15326.fb2 Земля Святого Витта - читать онлайн бесплатно полную версию книги . Страница 10

Земля Святого Витта - читать онлайн бесплатно полную версию книги . Страница 10

Как только главные раны зажили, руки-ноги с кандалами пообвыклись, а желудки приспособились к поганой жратве, которую стряпали на кухне Подселенцева рабам не иначе как из мороженой соболятины с моченой ягодой, хозяин приказал обычное: «Рабам — работать». Работу камнерез подобрал для них именно что рабскую: бить баклуши. Притом из железного кедра их бить, чисто бить, чтоб резчик потом из каждой мог цельную фигурку вырезать, — замахивающегося на брата молотом безлицего Кавеля, или вставшего на дыбы моржа, или задравшую две угрожающих лапы медведицу.

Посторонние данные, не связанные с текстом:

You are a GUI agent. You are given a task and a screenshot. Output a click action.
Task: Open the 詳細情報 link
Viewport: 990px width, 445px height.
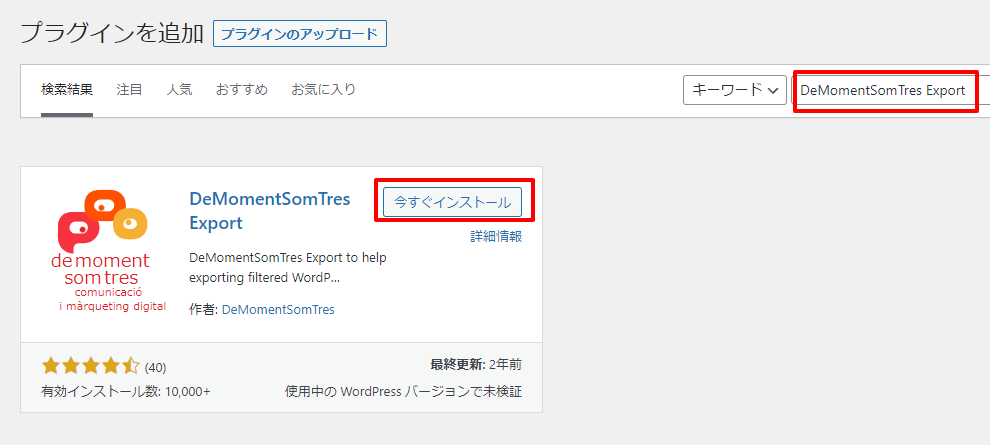[496, 237]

А резать дерево железного кедра, вытачивать железную баклушу, было невозможно даже стальным тесаком. Требовался тесак деревянный, из того же кедра, и так сложились в подполе обязанности, что на то, чтобы вырезать одну баклушу на сдачу хозяину в счет урока, требовался целый деревянный нож — а его точить приходилось самим, стоимость этой (пошедшей на изготовление ножа) баклуши целиком погашалось тем, что другую баклушу удавалось хозяину все-таки сдать, получалось так на так, план по баклушезаготовкам неизменно стоял на месте. Но все-таки кормили, следили за чистотой в подполе, а другой раз можно было — издали, правда — и под юбку ненароком глянуть кому-нибудь из спускавшихся в подпол женщин. Хоть и темень, нарушаемая лампочками над рабочими верстаками (пятнадцать ватт, перегорит — сдашь две баклуши сверх плана), а все равно какое-то развлечение. Впрочем, телевизор у рабов тоже был, но черно-белый, в напоминание о рабском состоянии на все ближайшие годы. Его смотрели. Но на время передач про Святую Варвару телевизор по приказу Романа рабам отключали. В напоминание о том же. Про подписание двусторонних соглашений, про визит президента к императору — это пожалуйста. Даже про подвиги комиссара Мыгрового, подпольная кликуха — «Жюв» — если угодно, там все время кого-нибудь сажают, так что вреда нет. Но никакой Варвары.

Рабы, памятуя русско-киммерийскую пословицу, по которой не следует зарекаться ни от тюрьмы, ни от сумы, ни от чумы, ни от кумы, ни от хурмы — не очень-то и роптали, зная свою вину. Конечно, наказание казалось им жестоким до нелепости, рабский труд — жестоким надругательством над их высочайшей таможенной квалификацией. И все время вспоминались проклятые семь люф, из-за которых их преступление чуть ли не удвоилось, согласно минойскому кодексу. Всего же было жальче то, что навевали эти люфы — семь куцых люф на шестерых здоровых мужиков — воспоминания о термах на Земле Святого Витта, до которых было рукой подать, да только вот — рука-то, нога-то, она, вишь, в кандалах, да еще прикованная.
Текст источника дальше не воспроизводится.